10 Dirty Secrets of the Credit Card Industry
NEW YORK ( MainStreet) Credit cards may appear to be convenient plastic rectangles in your wallet, but they can be something more sinister: sneaky debt traps.
The booby traps you encounter may not be your fault but rather those of an industry that values profits and thrives off of your mistakes.
But no need to read the fine print on your credit card terms or do the heavy lifting: below are some secrets about credit cards that are buried in all those numbers and regulations you don't get paid enough to research.
1. Paying Minimum Payments Drags Balances Out...
The minimum payment on your bills isn't a dare; it's what's been mathematically calculated to drag your payment out so long that you pay at least double what you actually owe. This isn't just credit cards; it applies to every consumer loan in the world. The only difference between banks and loan sharks is the amount of time you're given before the compound interest on your loan compels them to come pounding on your door.
"The higher your interest rate, the more your payment goes toward interest, rather than toward principal, and the longer it takes to get out of debt,'" says Gerri Detweiler, director of consumer education at Credit.com, an independent website that helps consumers make smarter credit decisions.

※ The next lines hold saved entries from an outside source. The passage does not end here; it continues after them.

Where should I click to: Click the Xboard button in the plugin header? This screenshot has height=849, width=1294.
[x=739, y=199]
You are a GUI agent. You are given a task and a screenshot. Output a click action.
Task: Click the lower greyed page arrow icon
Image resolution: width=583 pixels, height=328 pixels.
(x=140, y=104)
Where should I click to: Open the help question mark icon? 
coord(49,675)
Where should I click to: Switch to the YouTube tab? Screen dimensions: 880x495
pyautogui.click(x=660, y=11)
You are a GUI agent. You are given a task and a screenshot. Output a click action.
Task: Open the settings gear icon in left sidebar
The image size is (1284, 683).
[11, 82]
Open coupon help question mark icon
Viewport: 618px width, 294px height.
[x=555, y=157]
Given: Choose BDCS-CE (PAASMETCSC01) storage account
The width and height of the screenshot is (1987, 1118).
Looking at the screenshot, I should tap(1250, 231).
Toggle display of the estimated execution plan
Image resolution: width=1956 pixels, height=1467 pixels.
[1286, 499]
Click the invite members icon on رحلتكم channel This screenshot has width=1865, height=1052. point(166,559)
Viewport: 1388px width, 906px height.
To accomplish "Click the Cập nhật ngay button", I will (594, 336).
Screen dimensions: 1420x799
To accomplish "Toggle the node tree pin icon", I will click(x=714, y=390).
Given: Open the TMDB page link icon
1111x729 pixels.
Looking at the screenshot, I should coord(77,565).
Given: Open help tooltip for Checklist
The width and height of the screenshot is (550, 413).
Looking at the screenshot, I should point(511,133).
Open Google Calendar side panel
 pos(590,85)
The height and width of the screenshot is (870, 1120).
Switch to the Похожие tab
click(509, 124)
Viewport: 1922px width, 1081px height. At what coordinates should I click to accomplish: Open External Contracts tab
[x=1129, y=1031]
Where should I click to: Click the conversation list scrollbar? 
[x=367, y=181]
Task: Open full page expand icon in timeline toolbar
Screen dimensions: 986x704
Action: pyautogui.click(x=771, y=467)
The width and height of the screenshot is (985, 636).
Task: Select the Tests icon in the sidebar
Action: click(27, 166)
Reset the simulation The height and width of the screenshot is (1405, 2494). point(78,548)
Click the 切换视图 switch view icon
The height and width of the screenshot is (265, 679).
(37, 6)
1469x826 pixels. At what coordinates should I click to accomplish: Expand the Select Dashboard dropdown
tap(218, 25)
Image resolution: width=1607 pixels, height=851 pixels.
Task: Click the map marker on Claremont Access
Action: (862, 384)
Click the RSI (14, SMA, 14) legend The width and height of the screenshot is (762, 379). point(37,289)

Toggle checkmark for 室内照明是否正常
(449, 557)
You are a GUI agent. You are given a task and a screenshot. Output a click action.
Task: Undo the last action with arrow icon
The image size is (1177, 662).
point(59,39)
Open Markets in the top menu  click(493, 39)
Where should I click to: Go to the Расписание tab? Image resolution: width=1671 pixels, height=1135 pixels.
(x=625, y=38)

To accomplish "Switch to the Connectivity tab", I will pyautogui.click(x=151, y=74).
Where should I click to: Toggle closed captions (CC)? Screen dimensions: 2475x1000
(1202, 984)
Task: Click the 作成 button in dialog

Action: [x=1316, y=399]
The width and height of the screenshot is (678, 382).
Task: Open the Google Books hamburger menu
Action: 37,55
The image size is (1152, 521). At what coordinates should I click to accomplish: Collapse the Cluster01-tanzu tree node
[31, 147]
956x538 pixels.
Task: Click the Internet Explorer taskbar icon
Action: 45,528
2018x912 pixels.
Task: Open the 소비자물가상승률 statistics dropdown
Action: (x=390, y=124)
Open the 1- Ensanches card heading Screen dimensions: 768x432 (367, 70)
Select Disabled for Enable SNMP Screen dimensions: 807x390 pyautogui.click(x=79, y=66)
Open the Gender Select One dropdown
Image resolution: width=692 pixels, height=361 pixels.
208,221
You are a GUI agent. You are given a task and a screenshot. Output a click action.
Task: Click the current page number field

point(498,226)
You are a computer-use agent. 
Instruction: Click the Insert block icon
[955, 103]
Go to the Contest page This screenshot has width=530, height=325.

Credit.com includes a free credit card payoff calculator (which you can access here) that allows you to input your credit card's balance, interest rate and minimum payments to see the sobering truth about how long it'll take to pay off your balance, along with how much interest you'll pay by the end.
And remember, we're discussing only on your credit card debt (which is only a small portion of your overall debt). Let's not forget the 2014 Student Loan Outlook ...also how New Mortgage Rules Go Back to the Future .
2. Late Payments Aren't Regulated Very Well...
The laws about late payments are sketchy at best. They're capped at $25 for your first infraction, but the government only protects you from the banks until you really start getting into financial troubles.
If you're habitually late, not only will you be paying the banks all that interest above, but you'll also be paying higher and higher late fees. We saw this in the mortgage industry as well, when struggling borrowers were hit with exorbitant force-placed insurance fees, pushing them over the foreclosure cliff. We live in a capitalistic society, and if you don't pay your bills, Uncle Sam will turn his back on you.
"Timely payments establish a track record of reliability and boost credit," says Randy Hopper, AVP of credit card lending at Navy Federal Credit Union. "If possible, set up automatic monthly payments along with text and email alerts to remind you of your due date."